─── Reading passage ───

Only a handful of projects remains on the Wichita school district’s bond issue to-do list.

But with bond funds and capital outlay money dwindling, district leaders face some tough decisions.

“The main issue is where we come up with money for the expanded projects,” said school board member Joy Eakins.

“We’ve got to do something,” she said. “But we as a board need to decide what the best thing moving forward is, and what’s fair, so I think it’s difficult.”

At issue is whether the district can afford to build an auditorium at Robinson Middle School and replace an aging wing of classrooms at Caldwell Elementary.

More than two years ago, when construction bids were coming in lower than expected and the bond issue was about $9 million under budget, the board unanimously approved plans for a new auditorium and practice gym at Robinson. Similarly, it approved a proposal to rebuild 14 classrooms at Caldwell, near Harry and Edgemoor.

The expanded concept for Robinson, approved unanimously in August 2011, calls for a new 750-seat auditorium and a practice gym that would serve as a storm shelter to be built just south of the school, at Second and Oliver. The school’s current art deco-style auditorium, which seats 530, would be transformed into band and orchestra teaching space.

Its price tag: more than $3.3 million.

The original bond plan approved by voters in 2008 called for Robinson to get a practice gym, music classrooms and an auditorium upgrade rather than a new auditorium. That was projected to cost about $2.3 million.

At Caldwell, the original bond plan called for a multipurpose room built as a storm shelter, along with student support space and music and art classrooms, for about $1.7 million. The expanded project, which would replace a large portion of the original, 1950s-era building, would cost more than $3 million.

Superintendent John Allison told members of the district’s bond issue oversight committee recently that “there is no timeline that’s necessarily ticking at this point” on either project. But cuts to the district’s capital outlay budget and the loss of about $14 million in funding from the Federal Emergency Management Agency means officials may have to re-evaluate plans at those schools.

“We have to make sure that the projects within the bond are addressed and the money is there before we begin talking about additional projects and scope enhancement,” Allison said.

─── Records provided ───

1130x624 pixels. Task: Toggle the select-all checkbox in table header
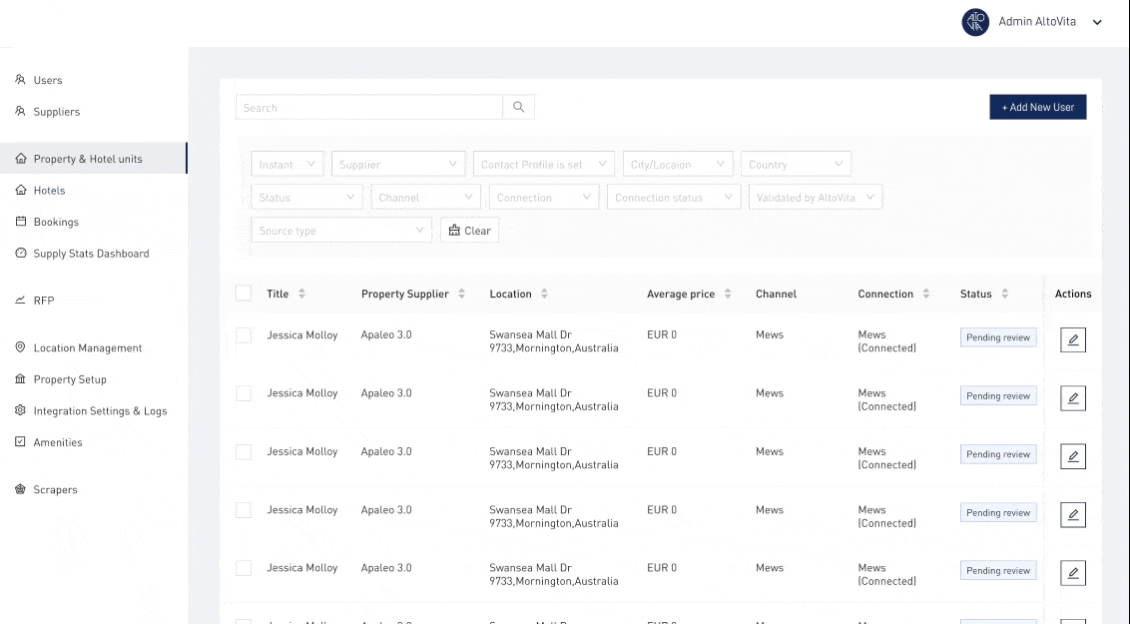tap(244, 293)
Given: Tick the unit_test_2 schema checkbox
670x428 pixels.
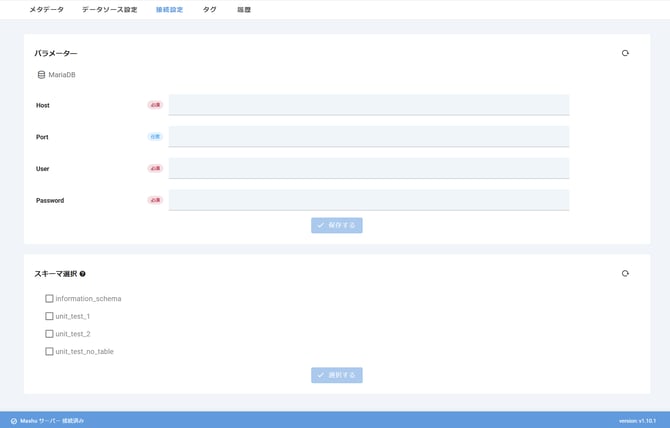Looking at the screenshot, I should pyautogui.click(x=49, y=334).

───

* **Parts of the exercise**
**1)** Using the article on the Wichita school district's bond projects, decide whether each statement agrees with it. Answer yes or no for each, quoting the words from the article that settle it.
(a) The expanded Robinson plan includes an auditorium with 750 seats.
(b) The 2008 bond plan approved by voters gave Robinson a new auditorium.
(c) The expanded Caldwell project would cost less than $2 million.
**2)** In the records, quote the lines starting at the one containing "Given: Tick the unit_test_2 schema checkbox" and running through the last line of the records. Leave the pictures out.
The article and the records have no connection to each other.

* **Answers to the tasks**
**1)**
(a) Yes: "calls for a new 750-seat auditorium"
(b) No: "an auditorium upgrade rather than a new auditorium"
(c) No: "would cost more than $3 million"

**2)**
Given: Tick the unit_test_2 schema checkbox
670x428 pixels.
Looking at the screenshot, I should pyautogui.click(x=49, y=334).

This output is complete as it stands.